Bioconductor / MatrixGenerics

S4 Generic Summary Statistic Functions that Operate on Matrix-Like Objects
https://bioconductor.org/packages/MatrixGenerics
12 stars 1 forks source link

Dispatch on methods for matrix objects when table objects are supplied #15

Closed hpages closed 4 years ago

hpages commented 4 years ago

With this change, MatrixGenerics::rowVars(table(a=letters, A=LETTERS)) works.

const-ae commented 4 years ago

Hey, great idea. If I understand correctly, the problem is that matrixStats uses isMatrix to decide if it can handle an argument. However, the isMatrix function only ever checks if the object has a 2d dim attribute (R-exts): ie. it is also TRUE for objects of class table even though they don't have class matrix.

I see that you chose to use a union class of table, array, numeric to broaden the applicability of the S4 generics. I wonder if there is an alternative that sticks closer to the way that matrixStats checks the argument, so that we don't have to play catch-up and update the union class whenever somebody wants to use MatrixGenerics with an object that is 2d, but not of class table or array?

I am not quite sure how this would work best with the S4 class and dispatch system, so I would trust your judgement Hervé if your say this is not easily possible. However, in that case I wonder if it made sense to rename the class to something more generic (e.g. matrixStats_acceptable_input_class instead of matrix_OR_array_OR_table_OR_numeric) so that we don't have to rename each instance across all 70 files when we add a new class to the union.

hpages commented 4 years ago

It's only 77 occurrences of matrix_OR_array_OR_table_OR_numeric in 37 files! ;-)

Good point about the name of the class. I thought of a name like matrixStats_acceptable_input_class that wouldn't need to be changed every time we find out that there is a new kind of object that can be handled by matrixStats. However I was worried that this would look awkward from an end-user point of view (the name of the class appears in the man pages in the Usage section) and possibly confusing. I find that an explicit name like matrix_OR_array_OR_table_OR_numeric is more user-friendly.

Also, even though I can't be 100% sure, I'm hoping that with the addition of table we are now covering all the base things that could land in matrixStats arms. In the unlikely event that we are not, I'll add the new member to the class union and rename the class. Replacing the occurrences of matrix_OR_array_OR_table_OR_numeric in all the files can be done programmatically (with sed) so is very easy (and much easier than adding 72 setMethod statements if we were not using a union class).

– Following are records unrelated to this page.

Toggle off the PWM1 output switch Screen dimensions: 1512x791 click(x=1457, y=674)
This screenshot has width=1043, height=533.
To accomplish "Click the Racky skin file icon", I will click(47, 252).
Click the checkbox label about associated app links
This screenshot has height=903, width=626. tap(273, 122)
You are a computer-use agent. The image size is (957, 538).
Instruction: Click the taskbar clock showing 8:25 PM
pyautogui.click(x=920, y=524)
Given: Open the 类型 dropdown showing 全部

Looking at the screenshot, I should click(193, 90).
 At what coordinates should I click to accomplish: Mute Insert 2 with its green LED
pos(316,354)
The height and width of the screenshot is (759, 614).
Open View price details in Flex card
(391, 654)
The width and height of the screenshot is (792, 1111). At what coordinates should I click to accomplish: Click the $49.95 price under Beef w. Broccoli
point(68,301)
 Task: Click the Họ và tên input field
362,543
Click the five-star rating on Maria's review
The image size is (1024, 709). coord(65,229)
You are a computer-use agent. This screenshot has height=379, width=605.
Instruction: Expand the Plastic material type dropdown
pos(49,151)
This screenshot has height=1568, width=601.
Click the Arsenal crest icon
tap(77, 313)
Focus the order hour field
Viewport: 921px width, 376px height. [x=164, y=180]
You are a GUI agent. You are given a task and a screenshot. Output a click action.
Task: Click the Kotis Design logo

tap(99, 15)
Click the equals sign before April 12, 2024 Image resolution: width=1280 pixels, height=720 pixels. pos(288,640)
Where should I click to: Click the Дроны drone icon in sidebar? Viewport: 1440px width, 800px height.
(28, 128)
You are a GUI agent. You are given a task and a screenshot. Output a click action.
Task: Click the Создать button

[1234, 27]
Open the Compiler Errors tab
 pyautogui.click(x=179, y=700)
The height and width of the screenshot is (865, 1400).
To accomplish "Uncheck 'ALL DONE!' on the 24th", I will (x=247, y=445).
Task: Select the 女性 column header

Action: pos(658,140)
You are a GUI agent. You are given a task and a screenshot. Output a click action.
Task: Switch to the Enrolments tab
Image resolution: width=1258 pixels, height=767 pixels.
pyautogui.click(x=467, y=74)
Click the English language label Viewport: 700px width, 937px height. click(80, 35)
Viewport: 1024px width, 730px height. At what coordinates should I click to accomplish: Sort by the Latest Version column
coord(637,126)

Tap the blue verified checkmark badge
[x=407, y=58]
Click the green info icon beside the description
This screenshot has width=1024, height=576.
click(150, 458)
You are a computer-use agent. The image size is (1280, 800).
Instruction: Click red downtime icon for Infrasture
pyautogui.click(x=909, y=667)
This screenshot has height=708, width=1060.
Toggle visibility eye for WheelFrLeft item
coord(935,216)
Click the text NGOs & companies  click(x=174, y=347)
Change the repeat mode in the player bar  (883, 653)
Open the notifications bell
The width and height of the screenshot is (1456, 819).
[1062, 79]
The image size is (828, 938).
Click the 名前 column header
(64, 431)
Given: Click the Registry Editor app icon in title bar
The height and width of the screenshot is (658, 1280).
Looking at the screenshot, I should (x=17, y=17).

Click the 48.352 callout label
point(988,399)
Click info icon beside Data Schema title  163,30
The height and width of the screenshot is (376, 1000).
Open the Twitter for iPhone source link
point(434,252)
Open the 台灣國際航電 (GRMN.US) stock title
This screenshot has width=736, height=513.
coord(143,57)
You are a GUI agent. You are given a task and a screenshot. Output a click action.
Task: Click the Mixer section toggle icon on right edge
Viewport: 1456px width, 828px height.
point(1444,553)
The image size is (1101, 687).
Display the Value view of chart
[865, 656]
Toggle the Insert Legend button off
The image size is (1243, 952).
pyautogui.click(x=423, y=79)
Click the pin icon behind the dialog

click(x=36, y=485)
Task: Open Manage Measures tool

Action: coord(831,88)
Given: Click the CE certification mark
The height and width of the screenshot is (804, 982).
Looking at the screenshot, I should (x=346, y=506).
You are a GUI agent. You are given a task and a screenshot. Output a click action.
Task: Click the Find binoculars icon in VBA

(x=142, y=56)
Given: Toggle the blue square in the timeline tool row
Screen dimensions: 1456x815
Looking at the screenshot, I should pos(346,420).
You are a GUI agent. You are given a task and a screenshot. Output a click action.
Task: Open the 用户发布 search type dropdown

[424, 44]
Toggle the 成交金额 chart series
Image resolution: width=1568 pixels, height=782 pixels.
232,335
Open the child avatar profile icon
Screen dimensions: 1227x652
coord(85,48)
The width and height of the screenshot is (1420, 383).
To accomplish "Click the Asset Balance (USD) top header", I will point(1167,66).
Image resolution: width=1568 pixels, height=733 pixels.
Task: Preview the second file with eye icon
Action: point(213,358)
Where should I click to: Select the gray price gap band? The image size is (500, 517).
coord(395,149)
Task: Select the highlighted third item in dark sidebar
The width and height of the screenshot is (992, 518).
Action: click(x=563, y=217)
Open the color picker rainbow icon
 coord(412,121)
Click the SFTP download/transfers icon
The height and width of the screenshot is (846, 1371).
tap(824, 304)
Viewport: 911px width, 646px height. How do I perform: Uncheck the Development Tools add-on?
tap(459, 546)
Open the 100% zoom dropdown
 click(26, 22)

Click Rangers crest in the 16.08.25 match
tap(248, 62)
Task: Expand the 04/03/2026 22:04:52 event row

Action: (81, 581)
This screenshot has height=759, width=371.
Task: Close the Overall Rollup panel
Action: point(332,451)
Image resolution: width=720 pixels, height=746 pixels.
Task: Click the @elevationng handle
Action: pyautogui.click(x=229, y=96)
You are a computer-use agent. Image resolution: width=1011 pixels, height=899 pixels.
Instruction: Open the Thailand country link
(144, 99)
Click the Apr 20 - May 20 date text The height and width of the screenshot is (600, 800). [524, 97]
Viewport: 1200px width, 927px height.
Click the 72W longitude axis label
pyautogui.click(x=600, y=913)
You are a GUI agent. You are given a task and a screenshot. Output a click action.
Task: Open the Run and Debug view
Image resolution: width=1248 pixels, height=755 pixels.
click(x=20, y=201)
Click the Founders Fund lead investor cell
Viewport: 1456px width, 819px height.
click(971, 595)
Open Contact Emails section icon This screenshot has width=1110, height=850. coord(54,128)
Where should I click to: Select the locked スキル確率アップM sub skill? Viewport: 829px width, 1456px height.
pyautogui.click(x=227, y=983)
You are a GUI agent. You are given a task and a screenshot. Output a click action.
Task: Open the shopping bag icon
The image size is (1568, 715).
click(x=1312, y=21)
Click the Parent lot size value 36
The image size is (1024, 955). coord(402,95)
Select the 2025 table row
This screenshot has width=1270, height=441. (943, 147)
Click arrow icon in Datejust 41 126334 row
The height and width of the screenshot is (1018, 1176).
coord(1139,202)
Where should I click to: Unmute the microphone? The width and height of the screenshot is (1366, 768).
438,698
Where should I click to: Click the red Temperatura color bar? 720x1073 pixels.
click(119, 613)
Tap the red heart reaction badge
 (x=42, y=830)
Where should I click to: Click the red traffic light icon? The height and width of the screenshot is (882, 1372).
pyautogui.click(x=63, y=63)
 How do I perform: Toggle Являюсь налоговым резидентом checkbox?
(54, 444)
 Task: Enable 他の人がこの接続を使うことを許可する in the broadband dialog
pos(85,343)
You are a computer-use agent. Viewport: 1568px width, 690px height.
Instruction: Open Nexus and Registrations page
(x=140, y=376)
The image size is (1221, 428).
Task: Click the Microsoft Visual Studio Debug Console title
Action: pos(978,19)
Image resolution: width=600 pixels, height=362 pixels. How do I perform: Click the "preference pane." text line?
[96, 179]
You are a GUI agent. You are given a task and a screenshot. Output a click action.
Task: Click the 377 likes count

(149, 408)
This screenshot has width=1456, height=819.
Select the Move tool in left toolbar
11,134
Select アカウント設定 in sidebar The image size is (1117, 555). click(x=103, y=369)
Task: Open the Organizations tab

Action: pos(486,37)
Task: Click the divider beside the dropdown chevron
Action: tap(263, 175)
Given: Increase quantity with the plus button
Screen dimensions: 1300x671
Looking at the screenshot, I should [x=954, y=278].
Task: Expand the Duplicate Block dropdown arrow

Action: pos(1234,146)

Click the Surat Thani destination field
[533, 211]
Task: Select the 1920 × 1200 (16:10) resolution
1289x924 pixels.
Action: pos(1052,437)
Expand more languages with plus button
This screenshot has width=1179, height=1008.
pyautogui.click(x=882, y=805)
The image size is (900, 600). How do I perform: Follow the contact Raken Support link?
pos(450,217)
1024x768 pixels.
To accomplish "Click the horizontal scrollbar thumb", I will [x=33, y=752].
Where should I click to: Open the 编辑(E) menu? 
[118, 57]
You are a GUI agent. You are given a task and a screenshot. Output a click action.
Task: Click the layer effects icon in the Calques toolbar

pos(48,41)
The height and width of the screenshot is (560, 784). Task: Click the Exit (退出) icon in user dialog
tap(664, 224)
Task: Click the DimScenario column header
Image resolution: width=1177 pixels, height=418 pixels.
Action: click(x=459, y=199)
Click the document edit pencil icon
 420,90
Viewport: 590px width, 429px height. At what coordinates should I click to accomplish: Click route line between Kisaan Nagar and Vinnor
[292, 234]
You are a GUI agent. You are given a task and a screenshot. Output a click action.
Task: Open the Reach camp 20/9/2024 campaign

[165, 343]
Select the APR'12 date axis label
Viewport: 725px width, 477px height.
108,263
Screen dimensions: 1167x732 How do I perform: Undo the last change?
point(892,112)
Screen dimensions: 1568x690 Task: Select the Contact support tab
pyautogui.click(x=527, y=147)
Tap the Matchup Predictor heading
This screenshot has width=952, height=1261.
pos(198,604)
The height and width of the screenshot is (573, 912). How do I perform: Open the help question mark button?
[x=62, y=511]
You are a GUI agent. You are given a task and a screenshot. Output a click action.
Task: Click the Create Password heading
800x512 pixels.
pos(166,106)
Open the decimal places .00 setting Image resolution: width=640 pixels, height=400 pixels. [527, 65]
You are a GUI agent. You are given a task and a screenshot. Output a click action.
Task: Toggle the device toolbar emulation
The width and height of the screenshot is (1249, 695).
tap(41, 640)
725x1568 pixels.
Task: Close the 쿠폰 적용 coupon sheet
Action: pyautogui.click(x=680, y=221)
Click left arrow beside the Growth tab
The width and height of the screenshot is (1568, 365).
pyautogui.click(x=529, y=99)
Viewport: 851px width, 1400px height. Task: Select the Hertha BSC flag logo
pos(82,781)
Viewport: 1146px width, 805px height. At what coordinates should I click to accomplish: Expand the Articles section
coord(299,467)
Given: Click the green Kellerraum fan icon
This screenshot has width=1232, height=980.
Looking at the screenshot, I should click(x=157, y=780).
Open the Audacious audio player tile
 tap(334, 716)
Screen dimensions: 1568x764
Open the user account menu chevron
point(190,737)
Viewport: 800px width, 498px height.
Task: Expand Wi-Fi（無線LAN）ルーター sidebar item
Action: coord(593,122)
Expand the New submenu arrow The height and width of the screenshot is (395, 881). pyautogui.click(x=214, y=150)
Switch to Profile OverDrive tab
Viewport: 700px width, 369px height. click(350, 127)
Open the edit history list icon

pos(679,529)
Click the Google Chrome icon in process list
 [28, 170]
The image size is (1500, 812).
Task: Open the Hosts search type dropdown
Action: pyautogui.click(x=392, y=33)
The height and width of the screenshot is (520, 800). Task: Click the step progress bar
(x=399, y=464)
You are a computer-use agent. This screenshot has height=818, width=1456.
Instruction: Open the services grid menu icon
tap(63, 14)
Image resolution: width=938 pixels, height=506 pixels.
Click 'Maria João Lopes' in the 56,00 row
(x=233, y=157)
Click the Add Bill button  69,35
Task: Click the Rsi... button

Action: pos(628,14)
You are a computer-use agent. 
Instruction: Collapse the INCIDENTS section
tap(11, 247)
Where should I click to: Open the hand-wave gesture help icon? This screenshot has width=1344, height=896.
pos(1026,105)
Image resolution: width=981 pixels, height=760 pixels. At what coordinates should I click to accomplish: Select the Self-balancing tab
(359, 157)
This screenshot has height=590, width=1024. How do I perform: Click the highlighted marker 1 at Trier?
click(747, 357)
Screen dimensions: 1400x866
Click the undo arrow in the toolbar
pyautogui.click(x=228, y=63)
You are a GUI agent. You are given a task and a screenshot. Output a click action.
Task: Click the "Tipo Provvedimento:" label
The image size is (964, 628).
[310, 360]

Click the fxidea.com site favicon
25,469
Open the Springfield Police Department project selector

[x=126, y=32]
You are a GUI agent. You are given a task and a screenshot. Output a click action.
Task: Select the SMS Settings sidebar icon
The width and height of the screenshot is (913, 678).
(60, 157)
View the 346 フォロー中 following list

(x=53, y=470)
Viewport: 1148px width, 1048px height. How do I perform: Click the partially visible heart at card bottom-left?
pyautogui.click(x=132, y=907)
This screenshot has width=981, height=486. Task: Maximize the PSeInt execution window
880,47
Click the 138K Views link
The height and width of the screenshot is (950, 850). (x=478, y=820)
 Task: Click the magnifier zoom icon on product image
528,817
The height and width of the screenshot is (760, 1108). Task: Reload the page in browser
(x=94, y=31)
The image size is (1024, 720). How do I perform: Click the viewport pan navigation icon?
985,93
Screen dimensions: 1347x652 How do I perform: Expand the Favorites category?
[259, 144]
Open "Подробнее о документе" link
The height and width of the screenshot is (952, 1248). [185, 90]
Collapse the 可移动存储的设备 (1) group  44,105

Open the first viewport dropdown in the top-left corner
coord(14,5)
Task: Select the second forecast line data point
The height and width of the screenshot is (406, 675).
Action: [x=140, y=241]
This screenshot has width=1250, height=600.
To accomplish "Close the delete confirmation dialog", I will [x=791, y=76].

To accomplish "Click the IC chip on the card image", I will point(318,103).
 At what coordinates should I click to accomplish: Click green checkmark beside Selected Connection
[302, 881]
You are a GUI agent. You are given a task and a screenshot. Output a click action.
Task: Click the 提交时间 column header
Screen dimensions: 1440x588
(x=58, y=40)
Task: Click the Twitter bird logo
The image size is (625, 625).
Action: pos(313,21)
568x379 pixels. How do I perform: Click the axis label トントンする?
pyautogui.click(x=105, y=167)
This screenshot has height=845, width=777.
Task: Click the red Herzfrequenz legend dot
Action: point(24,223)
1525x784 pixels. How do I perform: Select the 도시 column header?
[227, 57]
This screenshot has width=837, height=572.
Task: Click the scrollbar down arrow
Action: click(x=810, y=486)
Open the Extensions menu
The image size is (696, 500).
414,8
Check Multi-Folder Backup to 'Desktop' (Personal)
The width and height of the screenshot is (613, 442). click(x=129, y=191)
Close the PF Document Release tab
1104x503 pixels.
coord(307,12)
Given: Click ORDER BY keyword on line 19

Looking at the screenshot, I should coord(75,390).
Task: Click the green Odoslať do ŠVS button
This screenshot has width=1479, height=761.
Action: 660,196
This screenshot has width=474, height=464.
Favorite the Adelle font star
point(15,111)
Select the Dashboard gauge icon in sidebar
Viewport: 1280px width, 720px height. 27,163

LTLA commented 4 years ago

Back in the old days for BiocNeighbors (I don't remember exactly which package), I did something like:

spawnMethods(generic, FUN) {
    for (cls in c("matrix", "numeric", "table")) {
        setMethod(generic, cls, FUN)
    }
}

# to be used like:
spawnMethods("colVars", .matrixStats_colVars)
spawnMethods("rowVars", .matrixStats_rowVars)

I think there was some more fiddling required for the where=, but this gave me methods for all classes without much typing. Biggest problem was that roxygen wasn't happy with it, but I wasn't using it at the time anyway.

hpages commented 4 years ago

Right, we have setMethods in S4Vectors that does what spawnMethods does but using something like this in this case would mean generating 72 x 4 methods instead of 72. That sounds like a lot of clutter in the method tables. It would also mean ending up with a lot of clutter in the Usage sections of the 36 man pages because roxygen2 would then report 8 methods per man page instead of 2 only. Note that all the methods in a given man page have exactly the same argument list so this level of repetition is not particularly useful.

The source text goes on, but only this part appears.